More must be done to consider the importance of shaping lawyers’ culture when delivering regulatory outcomes, said the panel’s chair, Elisabeth Davies.

Writing on the panel’s website, Ms Davies said: “Regulation has to be about culture, it’s what society expects and it’s how the effectiveness of the legal reforms will ultimately be judged.”

She said the report into Mid-Staffordshire NHS Trust by Robert Francis QC, which was published last week, was predictable in the way it kept returning to the question of how, “in such a regulated sector – and such a regulated workforce – could this ever have happened?”

She added: “There will be all sorts of platitudes in the coming months about lessons that must be learned but at the heart of this must be a question about regulation and culture. It’s a question that needs asking in legal services: How can the regulators shape the culture of providers?”

She highlighted the Legal Services Board’s consultation on its draft business plan [2] as part of “a strong sense of moving to a new phase” in the legal services reforms that followed the Legal Services Act 2007. “But whilst the structures and processes have started to change, what about the culture of legal services? The evidence suggests there is still far to go,” she observed.

She contrasted the Francis report’s recommendation for a statutory obligation on doctors and nurses for a “duty of candour” about mistakes made in patient care with the “defensive attitude towards complaints among lawyers” revealed in LSCP research conducted with the Legal Ombudsman.

Also, said Ms Davies, on the same day Mr Francis criticised the Royal College of Nursing for failing to support its members who raised concerns, the Law Society “poured cold water on the SRA’s plans to enhance whistleblowing by solicitors [3]”.

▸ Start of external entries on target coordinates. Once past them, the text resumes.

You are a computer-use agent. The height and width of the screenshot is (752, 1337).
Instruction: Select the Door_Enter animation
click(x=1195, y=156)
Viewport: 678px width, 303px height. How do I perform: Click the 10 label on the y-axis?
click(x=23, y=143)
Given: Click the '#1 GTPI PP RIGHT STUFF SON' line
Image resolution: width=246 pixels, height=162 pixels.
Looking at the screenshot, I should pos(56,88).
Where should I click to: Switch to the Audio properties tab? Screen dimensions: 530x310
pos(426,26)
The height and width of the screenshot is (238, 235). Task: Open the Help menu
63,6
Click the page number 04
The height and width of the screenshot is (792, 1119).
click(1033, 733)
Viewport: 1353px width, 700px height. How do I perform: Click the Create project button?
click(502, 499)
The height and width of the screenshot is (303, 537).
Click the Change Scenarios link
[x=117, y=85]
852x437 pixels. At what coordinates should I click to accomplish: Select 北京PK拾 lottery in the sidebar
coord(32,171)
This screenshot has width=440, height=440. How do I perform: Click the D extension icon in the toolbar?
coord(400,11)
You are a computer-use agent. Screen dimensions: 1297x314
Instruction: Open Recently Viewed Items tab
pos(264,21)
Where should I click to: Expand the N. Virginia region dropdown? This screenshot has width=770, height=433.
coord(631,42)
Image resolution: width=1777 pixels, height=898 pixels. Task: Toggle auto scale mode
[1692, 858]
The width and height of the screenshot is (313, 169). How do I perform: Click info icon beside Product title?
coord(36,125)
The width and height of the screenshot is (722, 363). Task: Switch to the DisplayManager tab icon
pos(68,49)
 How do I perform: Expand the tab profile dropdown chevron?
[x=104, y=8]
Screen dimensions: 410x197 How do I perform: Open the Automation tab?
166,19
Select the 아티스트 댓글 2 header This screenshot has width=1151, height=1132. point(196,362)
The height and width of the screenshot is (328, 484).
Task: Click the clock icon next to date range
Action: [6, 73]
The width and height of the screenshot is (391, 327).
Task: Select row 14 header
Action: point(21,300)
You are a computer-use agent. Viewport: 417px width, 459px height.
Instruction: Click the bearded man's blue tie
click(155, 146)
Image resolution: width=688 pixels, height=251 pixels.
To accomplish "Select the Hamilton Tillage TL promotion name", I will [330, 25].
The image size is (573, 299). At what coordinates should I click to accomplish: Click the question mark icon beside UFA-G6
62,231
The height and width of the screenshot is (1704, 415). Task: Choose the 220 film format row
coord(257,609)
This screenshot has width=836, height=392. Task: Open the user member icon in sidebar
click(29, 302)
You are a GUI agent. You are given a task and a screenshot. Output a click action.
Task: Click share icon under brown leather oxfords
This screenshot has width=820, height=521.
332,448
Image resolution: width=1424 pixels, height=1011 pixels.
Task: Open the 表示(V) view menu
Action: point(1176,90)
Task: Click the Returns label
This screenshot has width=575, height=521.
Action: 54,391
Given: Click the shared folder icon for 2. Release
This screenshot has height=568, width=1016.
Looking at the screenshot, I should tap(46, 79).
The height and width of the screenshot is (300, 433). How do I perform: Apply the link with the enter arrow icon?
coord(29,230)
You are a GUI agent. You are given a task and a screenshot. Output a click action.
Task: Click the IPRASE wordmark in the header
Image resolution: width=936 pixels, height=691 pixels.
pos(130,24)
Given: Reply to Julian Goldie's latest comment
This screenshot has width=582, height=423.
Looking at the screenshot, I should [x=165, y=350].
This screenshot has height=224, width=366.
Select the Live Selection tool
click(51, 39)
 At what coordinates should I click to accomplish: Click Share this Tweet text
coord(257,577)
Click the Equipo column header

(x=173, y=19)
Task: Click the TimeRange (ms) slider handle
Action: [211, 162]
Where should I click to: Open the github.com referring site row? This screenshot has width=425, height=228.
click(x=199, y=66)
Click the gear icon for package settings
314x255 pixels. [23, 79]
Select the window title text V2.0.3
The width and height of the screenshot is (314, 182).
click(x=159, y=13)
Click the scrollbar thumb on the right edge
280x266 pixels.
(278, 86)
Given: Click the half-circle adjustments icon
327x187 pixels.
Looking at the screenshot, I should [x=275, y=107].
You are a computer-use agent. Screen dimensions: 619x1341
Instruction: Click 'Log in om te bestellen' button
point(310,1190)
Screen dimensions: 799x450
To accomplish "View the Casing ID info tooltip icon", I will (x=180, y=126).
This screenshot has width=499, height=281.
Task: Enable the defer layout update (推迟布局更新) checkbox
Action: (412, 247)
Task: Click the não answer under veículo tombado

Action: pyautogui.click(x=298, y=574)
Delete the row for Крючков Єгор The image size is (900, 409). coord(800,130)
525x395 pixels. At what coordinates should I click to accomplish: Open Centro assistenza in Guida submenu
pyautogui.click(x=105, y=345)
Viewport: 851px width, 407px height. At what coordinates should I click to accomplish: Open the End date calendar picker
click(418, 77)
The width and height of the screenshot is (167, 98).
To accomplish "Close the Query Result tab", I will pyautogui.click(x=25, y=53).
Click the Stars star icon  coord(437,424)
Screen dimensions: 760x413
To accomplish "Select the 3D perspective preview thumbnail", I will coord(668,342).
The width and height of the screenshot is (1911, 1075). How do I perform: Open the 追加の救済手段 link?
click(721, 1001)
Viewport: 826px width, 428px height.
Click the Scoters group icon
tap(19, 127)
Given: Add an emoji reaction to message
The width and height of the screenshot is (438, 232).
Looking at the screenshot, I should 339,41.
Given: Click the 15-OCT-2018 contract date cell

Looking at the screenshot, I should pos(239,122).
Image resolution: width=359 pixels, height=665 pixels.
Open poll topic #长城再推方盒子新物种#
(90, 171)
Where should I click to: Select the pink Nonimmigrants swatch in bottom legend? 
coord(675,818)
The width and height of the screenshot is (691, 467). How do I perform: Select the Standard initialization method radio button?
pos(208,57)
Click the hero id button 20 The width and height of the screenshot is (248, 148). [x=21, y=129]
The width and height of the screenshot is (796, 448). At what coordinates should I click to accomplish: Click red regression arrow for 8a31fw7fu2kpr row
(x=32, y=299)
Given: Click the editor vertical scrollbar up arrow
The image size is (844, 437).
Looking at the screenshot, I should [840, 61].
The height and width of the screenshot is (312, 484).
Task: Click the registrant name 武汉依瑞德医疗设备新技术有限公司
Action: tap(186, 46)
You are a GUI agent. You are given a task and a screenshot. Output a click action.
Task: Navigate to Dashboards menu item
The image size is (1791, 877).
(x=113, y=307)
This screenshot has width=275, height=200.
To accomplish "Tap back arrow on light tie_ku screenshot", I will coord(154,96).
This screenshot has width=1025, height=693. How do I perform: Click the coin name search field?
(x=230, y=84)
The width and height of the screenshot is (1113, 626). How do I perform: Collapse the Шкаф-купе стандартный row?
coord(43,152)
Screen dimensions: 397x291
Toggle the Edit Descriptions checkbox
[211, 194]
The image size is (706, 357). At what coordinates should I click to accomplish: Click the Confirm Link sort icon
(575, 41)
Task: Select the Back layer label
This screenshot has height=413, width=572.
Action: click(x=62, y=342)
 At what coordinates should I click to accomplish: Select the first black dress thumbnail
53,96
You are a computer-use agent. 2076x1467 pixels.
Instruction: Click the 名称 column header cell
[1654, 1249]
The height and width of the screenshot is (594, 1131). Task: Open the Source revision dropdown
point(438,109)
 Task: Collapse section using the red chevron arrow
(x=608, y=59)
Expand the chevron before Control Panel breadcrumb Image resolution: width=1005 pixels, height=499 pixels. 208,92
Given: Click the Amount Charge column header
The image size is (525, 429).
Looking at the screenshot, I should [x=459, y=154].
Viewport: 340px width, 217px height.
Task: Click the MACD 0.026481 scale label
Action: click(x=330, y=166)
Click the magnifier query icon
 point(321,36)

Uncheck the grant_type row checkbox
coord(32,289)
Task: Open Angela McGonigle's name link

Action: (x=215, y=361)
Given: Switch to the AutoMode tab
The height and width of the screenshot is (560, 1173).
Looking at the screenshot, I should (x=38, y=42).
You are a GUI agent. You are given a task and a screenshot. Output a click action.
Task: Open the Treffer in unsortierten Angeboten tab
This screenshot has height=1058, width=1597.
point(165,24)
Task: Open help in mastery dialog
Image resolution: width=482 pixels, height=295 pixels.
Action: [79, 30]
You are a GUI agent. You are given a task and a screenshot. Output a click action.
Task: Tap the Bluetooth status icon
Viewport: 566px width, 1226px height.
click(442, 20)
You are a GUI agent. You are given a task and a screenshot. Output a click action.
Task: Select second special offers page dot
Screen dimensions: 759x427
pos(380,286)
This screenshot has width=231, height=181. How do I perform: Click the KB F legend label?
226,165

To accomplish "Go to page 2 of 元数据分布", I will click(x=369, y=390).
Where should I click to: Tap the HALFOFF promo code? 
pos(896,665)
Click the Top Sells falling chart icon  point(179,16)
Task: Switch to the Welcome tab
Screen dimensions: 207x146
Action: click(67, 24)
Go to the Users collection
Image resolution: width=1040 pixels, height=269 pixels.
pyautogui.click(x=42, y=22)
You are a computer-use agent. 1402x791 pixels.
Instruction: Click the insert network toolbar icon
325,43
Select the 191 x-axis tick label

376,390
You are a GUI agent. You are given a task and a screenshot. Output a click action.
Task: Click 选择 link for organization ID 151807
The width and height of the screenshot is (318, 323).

She concluded: “Regulators have an obligation to consider how they should judge the ethics and culture of the firms they regulate. The shift to outcomes-based regulation, away from a rules-based model, acknowledges this but more must be done to recognise the importance of culture in the delivery of good regulatory outcomes.

“The Legal Education and Training Review should recommend mandatory ethics training for lawyers and Richard Moorhead’s ideas around consequential responsibility [4] deserve serious consideration.”